Une escapade à 10 millions de vues.
Depuis 2014, DS Automobiles vole de ses propres ailes après s’être affranchi de la maison mère Citroën. Du mois, en tant que marque, avec sa propre plateforme. La marque nouvellement indépendante entend déployer une nouvelle plateforme de marque. La dernière, datant de 2019, se construit autour de l’art du voyage à la française.
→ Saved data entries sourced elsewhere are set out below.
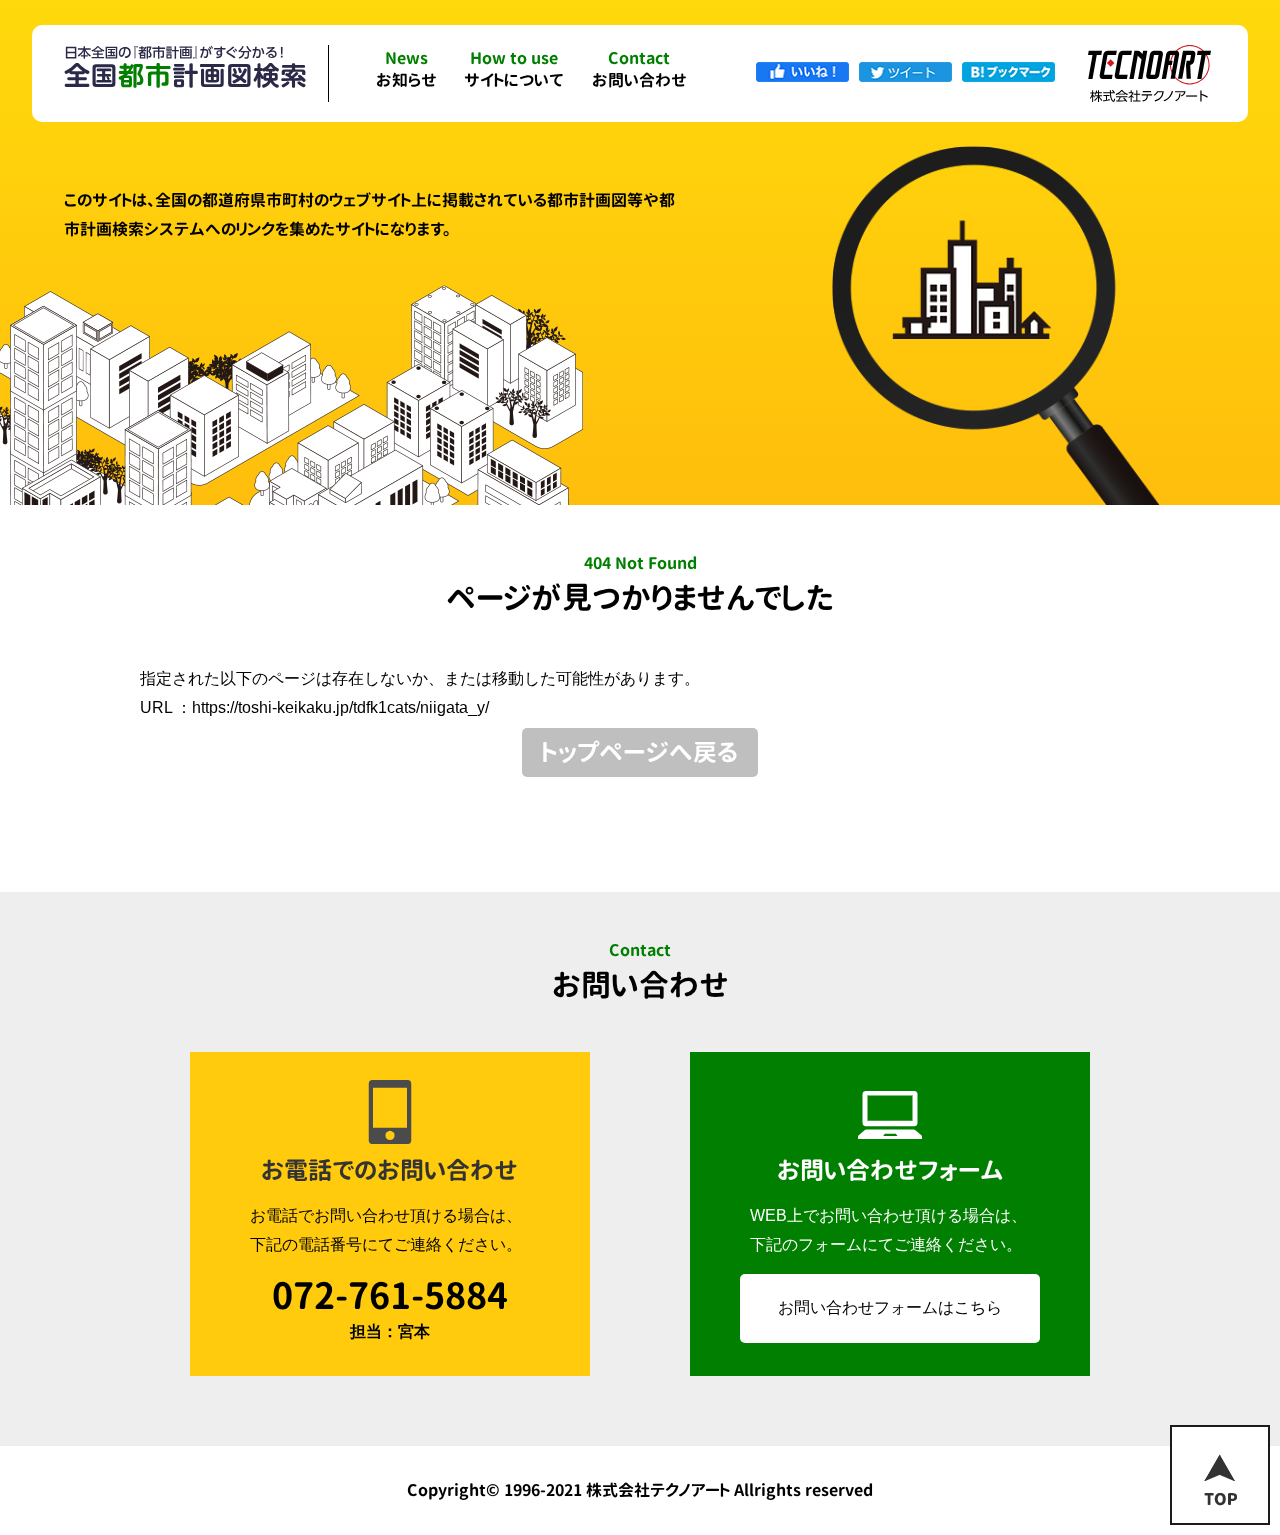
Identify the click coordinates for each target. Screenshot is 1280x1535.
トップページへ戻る (640, 752)
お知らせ (406, 70)
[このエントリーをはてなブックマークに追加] (1008, 70)
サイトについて (514, 70)
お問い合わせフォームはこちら (890, 1307)
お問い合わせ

Comment inscrire DS dans cet univers épicurien et luxueux, et s’adresser à l’ensemble de ses marchés ? Mogul, l’une des nouvelles agences de TBWA dédiée au brand content, propose un projet ambitieux : The Art of Travel, une création éditoriale originale produite par DS et diffusée sur Prime Vidéo dans 15 pays.
Comment arrive-t-on à faire diffuser du brand content sur une plateforme SVOD où les contenus de marques sont a priori absents du catalogue ? À quels défis Mogul et DS ont-ils été confrontés ?
Bastien Schupp, directeur marketing et communication de DS Automobiles et Nicolas Delacroix, directeur général de l’agence Mogul, reviennent sur le succès pas si inattendu de cette production.
Le brief
En 2021, un premier documentaire, déjà conçu en collaboration avec Mogul, voit le jour autour de la marque DS – de son épopée à sa renaissance, pensée il y a 10 ans de ça pour “faire revivre le savoir-faire du luxe automobile français”. The Art Of DS n’est alors diffusé que sur les réseaux sociaux de la marque. Pour la saison 2, le brief est double :
- Étendre le sujet à l’art du voyage, pas uniquement à la description de ce qu’est DS ;
- intégrer l’un des grands réseaux de diffusion, à savoir Netflix et Prime Video (Amazon).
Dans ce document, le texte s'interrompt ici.